STARTING A STORY
     
      From David M. Kaplan's Revision: (Ch. 2--Revising Before Writing)
      "The most important revisions often occur before we even write the first draft, when we are giving ourselves the imaginative freedom to see and re-see our stories six ways to Sunday and back again. Film directors often say a film is made before the first frame is shot, in the writing and the casting. Write a good script, cast the right actors, and it's already ninety percent successful. The same is true of fiction: "Write" and "cast" your story as best you can before sitting down to write, and you're halfway there.
     
        [Some suggestions]:
        1. Don't be in too great a hurry to write that first draft. Story ideas mature slowly, like wine.

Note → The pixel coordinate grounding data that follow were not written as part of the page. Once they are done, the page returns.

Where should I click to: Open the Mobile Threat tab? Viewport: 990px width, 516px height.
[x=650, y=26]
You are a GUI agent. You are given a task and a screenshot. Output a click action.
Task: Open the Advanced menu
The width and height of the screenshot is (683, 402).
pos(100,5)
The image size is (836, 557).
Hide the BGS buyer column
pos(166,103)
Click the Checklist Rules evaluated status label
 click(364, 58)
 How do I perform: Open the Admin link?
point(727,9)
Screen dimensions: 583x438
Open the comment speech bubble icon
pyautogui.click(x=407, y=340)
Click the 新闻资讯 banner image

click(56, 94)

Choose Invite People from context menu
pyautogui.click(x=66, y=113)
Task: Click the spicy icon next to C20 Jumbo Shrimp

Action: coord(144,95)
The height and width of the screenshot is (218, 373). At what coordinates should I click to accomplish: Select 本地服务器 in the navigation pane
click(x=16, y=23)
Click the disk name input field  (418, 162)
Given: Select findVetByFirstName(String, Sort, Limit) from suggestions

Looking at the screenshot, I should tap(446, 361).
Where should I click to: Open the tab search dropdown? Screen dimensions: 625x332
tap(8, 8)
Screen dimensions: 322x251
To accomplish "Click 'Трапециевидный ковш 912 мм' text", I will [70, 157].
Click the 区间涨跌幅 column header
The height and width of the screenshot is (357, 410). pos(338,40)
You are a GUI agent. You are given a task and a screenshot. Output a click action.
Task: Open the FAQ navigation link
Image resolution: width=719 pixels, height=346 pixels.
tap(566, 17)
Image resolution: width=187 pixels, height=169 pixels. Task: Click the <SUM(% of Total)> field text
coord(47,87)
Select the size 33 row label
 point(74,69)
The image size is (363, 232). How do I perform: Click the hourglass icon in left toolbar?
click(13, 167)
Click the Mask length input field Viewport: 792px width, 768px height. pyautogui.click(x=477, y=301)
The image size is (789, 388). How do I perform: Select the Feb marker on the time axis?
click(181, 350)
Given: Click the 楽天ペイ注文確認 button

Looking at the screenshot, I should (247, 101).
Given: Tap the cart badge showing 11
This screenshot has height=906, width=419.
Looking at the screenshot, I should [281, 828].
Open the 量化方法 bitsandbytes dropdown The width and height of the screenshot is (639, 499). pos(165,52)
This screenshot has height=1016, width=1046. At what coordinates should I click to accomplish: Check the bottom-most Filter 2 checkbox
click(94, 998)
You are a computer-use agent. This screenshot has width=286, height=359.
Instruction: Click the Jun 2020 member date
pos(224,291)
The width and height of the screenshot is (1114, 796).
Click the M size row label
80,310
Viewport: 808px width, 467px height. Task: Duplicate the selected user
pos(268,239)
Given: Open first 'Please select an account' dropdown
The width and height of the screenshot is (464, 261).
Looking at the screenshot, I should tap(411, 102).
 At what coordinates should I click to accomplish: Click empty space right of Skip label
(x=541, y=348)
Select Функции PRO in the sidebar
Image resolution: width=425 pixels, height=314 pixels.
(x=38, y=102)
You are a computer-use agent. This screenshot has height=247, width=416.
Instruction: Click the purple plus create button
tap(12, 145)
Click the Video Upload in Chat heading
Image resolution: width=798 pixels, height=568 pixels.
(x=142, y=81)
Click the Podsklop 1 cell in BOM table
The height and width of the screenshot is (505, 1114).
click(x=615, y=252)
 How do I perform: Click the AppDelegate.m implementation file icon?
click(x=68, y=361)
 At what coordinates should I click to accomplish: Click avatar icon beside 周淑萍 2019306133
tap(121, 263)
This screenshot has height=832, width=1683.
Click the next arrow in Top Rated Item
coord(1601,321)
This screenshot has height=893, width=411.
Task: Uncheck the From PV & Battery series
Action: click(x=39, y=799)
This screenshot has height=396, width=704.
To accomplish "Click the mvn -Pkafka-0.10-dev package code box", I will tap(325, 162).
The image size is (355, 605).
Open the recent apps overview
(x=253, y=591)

        2. Do as many imaginative permutations as possible of your characters, point of view, setting and conflict, until you feel you're really "onto something."
        3. Make notes.
        4. Sketch out possible sequences of events. Plotting, really. Add to them, subtract, shuffle them around.
        5. Write some brief passages in the possible "voice" of the story, or of individual characters, to test them out.
       
      Through playing with story possibilities, we begin to figure out and flesh out what the true story might be--before we even begin to write. From the very beginning, we're trying to avoid being frozen into the First Idea. […] It's through playing with the concrete details of the story that the abstract meaning changes, not the other way around. As the poet William Carlos Williams said, 'No ideas but in things.'"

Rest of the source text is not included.